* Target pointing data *
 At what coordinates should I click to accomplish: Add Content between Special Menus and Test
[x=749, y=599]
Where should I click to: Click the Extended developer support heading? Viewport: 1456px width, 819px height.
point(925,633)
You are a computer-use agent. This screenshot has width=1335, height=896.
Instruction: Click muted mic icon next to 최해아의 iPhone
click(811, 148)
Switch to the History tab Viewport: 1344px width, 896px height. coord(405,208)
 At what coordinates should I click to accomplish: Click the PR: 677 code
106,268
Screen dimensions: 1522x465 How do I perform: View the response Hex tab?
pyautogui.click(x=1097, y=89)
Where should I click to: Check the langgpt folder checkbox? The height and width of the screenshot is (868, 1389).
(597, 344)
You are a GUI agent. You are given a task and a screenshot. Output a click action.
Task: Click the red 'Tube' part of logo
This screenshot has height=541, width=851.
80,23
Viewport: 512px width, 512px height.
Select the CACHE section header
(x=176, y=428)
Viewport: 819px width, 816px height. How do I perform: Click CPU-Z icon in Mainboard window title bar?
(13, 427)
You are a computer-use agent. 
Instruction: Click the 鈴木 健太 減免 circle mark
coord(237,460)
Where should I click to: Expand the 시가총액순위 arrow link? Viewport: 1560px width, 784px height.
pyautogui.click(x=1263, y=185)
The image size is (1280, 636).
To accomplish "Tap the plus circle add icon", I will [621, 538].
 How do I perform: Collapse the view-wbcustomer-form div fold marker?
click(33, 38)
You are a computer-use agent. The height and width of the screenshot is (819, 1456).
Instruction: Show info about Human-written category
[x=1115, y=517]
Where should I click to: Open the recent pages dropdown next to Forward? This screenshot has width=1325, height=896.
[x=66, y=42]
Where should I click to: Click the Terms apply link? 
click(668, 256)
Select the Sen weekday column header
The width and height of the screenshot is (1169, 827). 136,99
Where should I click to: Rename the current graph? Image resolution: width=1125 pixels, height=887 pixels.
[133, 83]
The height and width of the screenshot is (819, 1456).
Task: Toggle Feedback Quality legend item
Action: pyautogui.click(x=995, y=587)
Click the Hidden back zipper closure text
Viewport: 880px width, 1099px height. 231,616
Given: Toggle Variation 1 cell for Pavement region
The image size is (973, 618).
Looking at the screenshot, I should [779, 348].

* Set exercise *
Locate each line in the records that contains the word "size" and copy those lines.

* Response to the task *
The image size is (1280, 636).
The image size is (973, 618).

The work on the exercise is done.